Benchmark Business Group

Do You Have a Training Issue in your Business?

September 22, 2020

In many small businesses training takes a backseat to day-to-day functions. In some ways, it makes sense, there’s a lot to be accomplished and resources are limited. Therefore, training is easy to push to the bottom of your to-do list.

However, a lack of training can cause frustrations and unneeded problems for your business. Many businesses don’t even realize they have a training issue until its too late.

How can you tell?

You know you have a training issue if:

  • It takes months to train a new employee to be self-sufficient

  • You find yourself handling tasks that you shouldn’t because it will be faster

  • You see a pattern of mistakes coming from the same position in your business

  • You find yourself reluctant to delegate work because you’re not sure if it will be done right

  • Your own work is interrupted multiple times a day to answer questions

  • Clients ask for you because they don’t want to work with your team

There are other warning signs, but these are common ones that point to the fact that your team isn’t trained for success. The good news is that there are quick and easy changes you can implement in your business today.

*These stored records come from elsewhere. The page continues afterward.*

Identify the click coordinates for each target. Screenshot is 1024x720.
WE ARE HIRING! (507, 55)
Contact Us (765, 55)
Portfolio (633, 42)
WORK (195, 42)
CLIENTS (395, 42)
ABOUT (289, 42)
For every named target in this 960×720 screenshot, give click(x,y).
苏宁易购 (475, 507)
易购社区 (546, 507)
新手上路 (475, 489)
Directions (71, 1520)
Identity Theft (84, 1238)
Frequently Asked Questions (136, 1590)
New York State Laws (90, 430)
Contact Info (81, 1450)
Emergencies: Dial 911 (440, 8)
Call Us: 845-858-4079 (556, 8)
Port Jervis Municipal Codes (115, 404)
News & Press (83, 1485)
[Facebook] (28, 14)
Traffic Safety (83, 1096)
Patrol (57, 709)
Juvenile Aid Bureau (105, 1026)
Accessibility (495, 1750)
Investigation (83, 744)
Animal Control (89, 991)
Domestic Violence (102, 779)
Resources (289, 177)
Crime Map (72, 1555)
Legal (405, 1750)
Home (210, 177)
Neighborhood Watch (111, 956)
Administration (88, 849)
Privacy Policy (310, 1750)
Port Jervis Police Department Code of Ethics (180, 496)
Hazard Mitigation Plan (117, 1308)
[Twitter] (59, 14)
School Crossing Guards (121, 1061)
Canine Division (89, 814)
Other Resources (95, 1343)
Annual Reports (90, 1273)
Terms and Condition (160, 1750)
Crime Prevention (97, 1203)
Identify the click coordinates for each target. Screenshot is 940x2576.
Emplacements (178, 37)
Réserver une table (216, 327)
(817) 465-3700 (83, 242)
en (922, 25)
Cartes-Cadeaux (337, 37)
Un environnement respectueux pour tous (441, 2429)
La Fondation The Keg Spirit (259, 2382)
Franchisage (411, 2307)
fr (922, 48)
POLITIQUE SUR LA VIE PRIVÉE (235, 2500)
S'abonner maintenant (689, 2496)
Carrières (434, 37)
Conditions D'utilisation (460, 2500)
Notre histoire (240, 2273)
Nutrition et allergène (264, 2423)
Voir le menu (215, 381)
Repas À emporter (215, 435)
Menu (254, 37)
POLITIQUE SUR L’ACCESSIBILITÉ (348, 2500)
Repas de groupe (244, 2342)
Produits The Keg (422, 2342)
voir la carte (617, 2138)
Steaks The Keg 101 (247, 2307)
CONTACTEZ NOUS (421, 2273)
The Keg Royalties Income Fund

In many businesses training is seen as a one-time event. It happens in the moment as situations occur. The problem with this is that training takes too much of your time. And when you wait for an event to happen, training is dependent on something that you can’t control. This means that training gets delayed and sometimes forgotten about.

Follow these three tips to make training more scalable:

  • Implement a Training Checklist for Each Position. When a new person starts there should be a roadmap of what they need to learn. A checklist that the employee and their manager both rely on is a great way to ensure that nothing gets forgotten or delayed too long. If you didn’t use a checklist when a current employee started, it’s not too late to implement this technique. Take a look at their job description and create a checklist of what they should know how to do. Use that checklist to evaluate what they can do on their own right now. That will help you create a training plan regardless of how long the person has been a member of your team.

  • Document! As you train, ask the person you are training to take notes. Let them know that part of their training will be to write a step-by-step accounting of how to do the work you are teaching them. This is a good way to test their knowledge of what they have learned. In addition, the next time they have questions their first place to look is their notes. This takes the pressure off you to answer every question that they have. This document can then be updated to ensure that they have the right steps (or a system) for doing their work.

  • Use Case Studies. Case studies are great ways to quickly train employees because they are repeatable. You don’t have to start from scratch each training session. Case studies can be created by recording calls or previous training sessions. If you are training a process such as how to use software, you can easily capture a screen shot of a particular issue when it happens. Then you don’t have to wait for that event to happen to train new employees because you have it captured. These case studies don’t have to be professionally done. In today’s world it’s easy to record using your cell phone or a screen share program. The important aspect is that you capture the situation and the training steps.